------ DATASET EXTRACT ------

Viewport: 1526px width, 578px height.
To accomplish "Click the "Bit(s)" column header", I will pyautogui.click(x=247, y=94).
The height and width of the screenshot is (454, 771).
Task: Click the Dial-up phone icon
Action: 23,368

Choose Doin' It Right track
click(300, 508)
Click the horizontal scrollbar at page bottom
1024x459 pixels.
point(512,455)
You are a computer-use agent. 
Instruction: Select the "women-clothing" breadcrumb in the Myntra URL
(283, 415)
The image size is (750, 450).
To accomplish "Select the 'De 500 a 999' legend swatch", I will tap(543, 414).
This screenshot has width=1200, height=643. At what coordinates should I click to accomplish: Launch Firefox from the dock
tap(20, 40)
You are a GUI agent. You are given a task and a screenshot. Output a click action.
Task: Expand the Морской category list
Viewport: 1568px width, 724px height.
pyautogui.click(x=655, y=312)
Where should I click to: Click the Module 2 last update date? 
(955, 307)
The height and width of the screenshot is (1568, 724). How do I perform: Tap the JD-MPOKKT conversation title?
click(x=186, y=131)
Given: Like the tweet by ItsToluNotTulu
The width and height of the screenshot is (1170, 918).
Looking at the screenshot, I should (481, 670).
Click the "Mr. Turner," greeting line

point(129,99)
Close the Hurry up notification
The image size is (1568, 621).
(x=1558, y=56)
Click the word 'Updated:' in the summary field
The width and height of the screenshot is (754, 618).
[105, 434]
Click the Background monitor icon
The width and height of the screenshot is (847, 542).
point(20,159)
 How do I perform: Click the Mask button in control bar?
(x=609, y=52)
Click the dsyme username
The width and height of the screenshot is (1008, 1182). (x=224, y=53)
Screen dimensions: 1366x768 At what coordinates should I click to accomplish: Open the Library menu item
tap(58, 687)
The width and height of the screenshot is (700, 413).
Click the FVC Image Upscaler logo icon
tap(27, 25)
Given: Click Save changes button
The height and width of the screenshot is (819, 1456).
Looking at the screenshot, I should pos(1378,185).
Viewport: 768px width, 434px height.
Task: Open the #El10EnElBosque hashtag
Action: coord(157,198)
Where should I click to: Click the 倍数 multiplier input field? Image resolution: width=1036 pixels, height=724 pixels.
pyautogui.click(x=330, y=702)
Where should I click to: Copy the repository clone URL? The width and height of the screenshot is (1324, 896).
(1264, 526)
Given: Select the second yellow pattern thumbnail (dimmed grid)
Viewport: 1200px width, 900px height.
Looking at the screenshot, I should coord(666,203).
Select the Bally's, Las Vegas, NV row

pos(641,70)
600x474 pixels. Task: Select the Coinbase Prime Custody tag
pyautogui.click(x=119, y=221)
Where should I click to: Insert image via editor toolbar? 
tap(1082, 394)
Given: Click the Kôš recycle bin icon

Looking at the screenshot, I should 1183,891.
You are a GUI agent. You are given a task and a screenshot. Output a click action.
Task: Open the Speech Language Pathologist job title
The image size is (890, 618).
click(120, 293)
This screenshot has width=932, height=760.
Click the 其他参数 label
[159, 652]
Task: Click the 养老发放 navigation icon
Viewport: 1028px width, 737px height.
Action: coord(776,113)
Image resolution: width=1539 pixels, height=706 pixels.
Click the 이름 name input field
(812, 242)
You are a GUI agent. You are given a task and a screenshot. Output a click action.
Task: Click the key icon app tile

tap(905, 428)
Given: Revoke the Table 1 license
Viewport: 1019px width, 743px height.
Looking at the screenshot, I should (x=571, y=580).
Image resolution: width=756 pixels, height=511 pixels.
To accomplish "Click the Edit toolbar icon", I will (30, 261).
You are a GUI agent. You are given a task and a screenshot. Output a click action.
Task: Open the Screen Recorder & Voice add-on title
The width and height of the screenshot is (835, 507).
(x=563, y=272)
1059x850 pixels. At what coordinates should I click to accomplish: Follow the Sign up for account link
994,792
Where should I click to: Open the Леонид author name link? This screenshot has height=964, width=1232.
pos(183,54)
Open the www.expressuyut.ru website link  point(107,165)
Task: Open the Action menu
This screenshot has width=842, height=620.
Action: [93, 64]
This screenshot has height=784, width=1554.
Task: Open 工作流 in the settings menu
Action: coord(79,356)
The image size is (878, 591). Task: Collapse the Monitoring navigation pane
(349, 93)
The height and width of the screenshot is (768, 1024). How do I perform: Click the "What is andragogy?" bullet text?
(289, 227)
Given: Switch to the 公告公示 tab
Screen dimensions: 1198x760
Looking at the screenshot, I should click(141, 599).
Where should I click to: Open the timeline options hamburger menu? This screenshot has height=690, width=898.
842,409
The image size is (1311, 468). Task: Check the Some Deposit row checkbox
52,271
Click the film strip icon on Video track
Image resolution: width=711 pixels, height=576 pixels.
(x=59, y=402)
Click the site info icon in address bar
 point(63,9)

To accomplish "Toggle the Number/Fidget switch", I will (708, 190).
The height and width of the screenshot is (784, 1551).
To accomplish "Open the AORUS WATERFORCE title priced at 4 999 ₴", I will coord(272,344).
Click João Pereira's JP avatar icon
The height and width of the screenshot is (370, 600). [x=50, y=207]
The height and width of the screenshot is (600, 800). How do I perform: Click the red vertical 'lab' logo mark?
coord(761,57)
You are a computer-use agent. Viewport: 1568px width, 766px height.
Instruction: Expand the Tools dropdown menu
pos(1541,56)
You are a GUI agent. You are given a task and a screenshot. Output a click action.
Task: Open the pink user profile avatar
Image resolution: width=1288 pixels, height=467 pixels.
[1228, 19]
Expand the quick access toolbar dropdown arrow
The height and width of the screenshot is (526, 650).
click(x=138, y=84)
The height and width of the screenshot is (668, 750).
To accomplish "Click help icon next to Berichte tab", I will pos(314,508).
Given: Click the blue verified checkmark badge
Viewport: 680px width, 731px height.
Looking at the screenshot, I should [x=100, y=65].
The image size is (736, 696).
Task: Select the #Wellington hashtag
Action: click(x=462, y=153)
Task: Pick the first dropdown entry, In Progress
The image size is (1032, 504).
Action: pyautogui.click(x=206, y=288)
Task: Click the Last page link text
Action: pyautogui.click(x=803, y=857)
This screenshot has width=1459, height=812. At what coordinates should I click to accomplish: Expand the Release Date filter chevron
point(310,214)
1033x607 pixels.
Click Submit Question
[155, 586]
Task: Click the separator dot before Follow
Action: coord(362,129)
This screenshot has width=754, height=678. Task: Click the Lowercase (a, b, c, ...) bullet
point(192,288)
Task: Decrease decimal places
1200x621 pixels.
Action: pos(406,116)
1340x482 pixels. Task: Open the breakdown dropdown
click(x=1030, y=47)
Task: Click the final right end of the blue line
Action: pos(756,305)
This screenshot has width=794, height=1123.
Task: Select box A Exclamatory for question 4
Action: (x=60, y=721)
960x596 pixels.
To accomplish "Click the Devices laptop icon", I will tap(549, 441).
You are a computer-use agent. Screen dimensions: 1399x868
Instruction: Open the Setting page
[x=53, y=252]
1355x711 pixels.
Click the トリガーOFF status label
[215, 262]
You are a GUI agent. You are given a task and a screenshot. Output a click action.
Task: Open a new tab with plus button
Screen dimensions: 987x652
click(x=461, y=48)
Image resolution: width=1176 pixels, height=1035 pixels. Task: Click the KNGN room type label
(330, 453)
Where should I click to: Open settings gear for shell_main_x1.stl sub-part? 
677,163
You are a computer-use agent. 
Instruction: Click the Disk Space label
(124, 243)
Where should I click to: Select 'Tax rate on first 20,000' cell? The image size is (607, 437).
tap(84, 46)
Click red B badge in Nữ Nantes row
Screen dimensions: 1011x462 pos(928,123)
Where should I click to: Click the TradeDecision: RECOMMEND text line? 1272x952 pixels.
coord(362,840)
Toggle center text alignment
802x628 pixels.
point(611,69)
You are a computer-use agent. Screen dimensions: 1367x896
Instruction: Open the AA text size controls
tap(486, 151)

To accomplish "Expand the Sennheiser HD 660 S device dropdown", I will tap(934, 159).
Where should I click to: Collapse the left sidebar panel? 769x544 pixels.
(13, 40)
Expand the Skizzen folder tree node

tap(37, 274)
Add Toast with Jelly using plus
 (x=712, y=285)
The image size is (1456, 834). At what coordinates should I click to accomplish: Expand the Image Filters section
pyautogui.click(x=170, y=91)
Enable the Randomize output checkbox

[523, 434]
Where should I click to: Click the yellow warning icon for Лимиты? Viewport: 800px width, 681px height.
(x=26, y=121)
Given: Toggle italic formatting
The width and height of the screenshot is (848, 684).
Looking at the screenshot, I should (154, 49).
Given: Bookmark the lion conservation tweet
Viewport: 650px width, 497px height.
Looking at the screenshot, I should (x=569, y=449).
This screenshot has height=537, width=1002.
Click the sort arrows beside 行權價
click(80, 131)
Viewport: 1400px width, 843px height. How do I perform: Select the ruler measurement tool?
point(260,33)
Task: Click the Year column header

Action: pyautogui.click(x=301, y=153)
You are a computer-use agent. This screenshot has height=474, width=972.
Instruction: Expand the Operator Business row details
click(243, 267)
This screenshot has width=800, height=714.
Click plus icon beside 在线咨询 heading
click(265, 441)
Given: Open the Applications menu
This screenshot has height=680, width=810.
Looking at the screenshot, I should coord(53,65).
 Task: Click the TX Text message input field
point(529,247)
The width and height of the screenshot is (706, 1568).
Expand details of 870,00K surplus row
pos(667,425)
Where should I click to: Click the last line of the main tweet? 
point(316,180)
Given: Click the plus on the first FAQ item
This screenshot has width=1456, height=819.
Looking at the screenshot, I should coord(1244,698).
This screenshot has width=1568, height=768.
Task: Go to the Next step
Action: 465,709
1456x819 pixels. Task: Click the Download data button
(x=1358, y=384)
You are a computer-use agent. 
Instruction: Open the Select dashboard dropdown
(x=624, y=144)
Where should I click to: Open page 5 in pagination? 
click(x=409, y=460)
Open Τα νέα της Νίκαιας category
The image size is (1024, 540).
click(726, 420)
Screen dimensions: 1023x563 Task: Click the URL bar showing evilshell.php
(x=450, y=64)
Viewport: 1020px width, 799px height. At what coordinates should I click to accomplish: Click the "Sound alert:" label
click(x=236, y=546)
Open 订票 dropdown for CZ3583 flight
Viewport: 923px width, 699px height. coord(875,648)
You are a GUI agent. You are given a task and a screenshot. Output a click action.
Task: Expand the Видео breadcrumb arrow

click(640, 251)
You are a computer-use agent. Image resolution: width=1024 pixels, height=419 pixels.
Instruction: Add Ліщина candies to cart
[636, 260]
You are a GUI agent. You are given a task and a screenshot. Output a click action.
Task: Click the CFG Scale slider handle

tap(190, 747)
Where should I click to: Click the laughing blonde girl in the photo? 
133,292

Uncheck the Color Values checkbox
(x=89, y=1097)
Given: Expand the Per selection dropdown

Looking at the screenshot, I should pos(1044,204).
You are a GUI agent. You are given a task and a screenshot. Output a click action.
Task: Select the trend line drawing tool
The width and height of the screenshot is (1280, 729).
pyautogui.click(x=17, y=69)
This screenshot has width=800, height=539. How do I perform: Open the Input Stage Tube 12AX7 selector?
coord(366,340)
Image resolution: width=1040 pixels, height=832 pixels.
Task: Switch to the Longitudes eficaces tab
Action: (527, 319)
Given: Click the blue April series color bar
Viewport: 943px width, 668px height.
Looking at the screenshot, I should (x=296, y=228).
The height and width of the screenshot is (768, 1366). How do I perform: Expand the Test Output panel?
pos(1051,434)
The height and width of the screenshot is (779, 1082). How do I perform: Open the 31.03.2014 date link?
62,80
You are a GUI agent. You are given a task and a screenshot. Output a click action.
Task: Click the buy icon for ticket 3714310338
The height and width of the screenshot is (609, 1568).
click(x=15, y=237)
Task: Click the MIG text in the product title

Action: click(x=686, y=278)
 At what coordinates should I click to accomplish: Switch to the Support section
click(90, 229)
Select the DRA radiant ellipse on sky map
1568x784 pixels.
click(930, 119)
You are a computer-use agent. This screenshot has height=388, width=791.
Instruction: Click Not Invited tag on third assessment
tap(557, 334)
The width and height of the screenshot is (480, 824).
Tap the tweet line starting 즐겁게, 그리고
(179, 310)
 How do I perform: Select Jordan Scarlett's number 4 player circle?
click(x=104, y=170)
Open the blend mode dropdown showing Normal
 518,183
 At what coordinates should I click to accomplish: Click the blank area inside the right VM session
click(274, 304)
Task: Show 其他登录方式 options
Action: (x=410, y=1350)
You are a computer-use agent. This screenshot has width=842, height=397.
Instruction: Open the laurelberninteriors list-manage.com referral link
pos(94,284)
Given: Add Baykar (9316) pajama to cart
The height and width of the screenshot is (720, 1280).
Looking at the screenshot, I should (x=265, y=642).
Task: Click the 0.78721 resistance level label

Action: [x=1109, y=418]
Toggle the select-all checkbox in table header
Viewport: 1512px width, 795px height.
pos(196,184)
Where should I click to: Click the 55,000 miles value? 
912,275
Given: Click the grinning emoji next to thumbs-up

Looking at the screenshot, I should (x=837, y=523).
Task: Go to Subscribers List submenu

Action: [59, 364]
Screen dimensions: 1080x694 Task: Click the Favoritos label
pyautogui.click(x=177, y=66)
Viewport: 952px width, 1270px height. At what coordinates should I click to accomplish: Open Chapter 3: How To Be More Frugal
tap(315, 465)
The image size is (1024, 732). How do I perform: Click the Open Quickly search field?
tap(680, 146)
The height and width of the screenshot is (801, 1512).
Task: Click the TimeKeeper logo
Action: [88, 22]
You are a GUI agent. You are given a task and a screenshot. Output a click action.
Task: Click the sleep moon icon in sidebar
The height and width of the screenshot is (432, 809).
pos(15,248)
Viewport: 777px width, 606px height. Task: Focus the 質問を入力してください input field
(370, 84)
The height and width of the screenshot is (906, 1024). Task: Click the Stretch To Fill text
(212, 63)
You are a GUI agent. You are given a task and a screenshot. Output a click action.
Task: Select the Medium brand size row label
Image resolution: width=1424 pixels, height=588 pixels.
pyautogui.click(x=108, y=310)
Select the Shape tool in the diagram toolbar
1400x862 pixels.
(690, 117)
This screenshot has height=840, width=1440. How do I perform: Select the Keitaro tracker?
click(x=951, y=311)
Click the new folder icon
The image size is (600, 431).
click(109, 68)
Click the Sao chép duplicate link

------

**TASK GOAL**.
Lines before the one containing "The height and width of the screenshot is (906, 1024)." are to be left out; that line and every line after it through the end of the data should be copied exactly.

**ANSWER BELOW**.
The height and width of the screenshot is (906, 1024). Task: Click the Stretch To Fill text
(212, 63)
You are a GUI agent. You are given a task and a screenshot. Output a click action.
Task: Select the Medium brand size row label
Image resolution: width=1424 pixels, height=588 pixels.
pyautogui.click(x=108, y=310)
Select the Shape tool in the diagram toolbar
1400x862 pixels.
(690, 117)
This screenshot has height=840, width=1440. How do I perform: Select the Keitaro tracker?
click(x=951, y=311)
Click the new folder icon
The image size is (600, 431).
click(109, 68)
Click the Sao chép duplicate link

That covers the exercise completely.